Does God Hear the Cries of the Poor? Reflection from Guatemala

(US teachers Kate and Rhae Nell at a home visit in Santa Ana. Photo by R. Poteet)

"I felt like a phony." This is what one of the participants in our recent Immersion to Guatemala for Catholic Educators said to me. We had made home visits in small groups to families in Santa Ana, an extremely poor neighborhood near Esquipulas. The people there live in single-room homes pieced together from corrugated metal.

The woman that said this described how, at the end of the visit, she led a blessing in which she began with the words, "Good and gracious God..." She felt like a phony, she explained, because inside she was wondering how God can be "good and gracious" when people live in such conditions. I think that every believer that has witnessed genuine suffering has at some point asked these questions. Does God really hear the cries of the poor? One answer, expressed by Maryknoll Promoter Matt Rousso on this experience, is this: "Maybe God hears the cries of the poor by sending us here."
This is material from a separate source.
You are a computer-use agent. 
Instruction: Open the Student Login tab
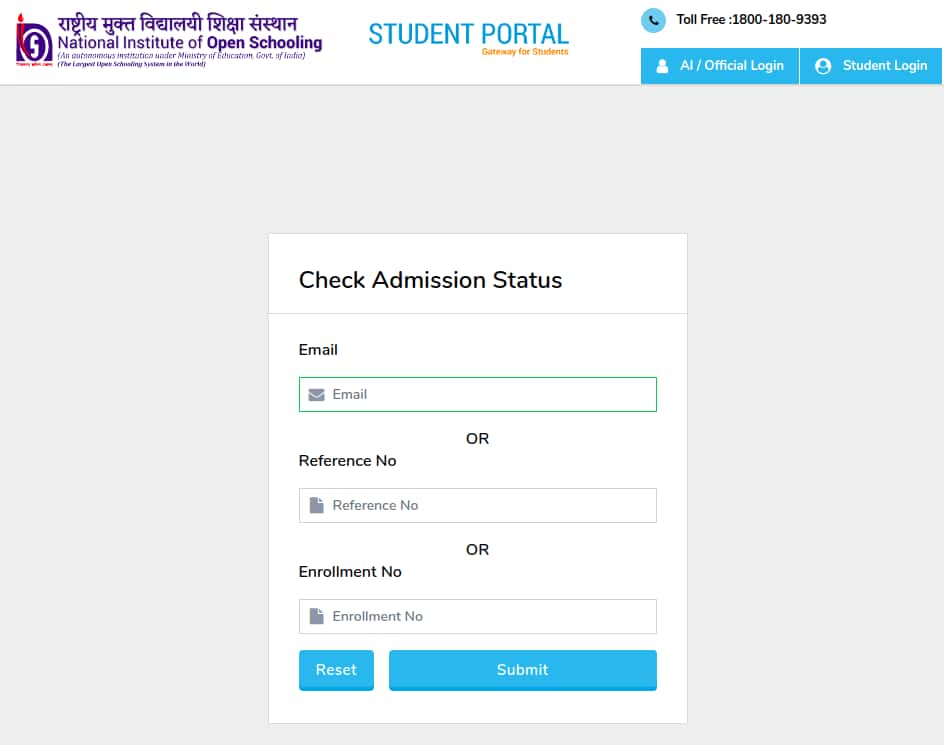[x=871, y=66]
Our experience in Guatemala was certainly eye-opening, not only in seeing the ways in which people struggle, but also in experiencing more fully the love of God. Everywhere we went we were welcomed and left feeling like friends and family. Even in Santa Ana, where the hardship can seem overwhelming, people readily invited us into their homes. We played games with neighborhood children, who laughed and played exactly like any children we would know at home. It is hard not to see God in these moments.
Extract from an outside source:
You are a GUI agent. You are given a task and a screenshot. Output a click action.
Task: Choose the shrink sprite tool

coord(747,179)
Many people asked us before we left what we would "do" in Guatemala, but this was really it: we spent time with people, we built friendships, we grew in love. And out of that, we could not help but hear the cries of the poor, and wonder how we are called to answer those cries as Jesus did.

Comments

Kris East said…
It is in the poor that we can meet God!
Kevin M. Foy said…
Kris,

One of the things that Matt said to this teacher was, "The poor are blessed because they understand their reliance on God better than we do." That really struck me as true.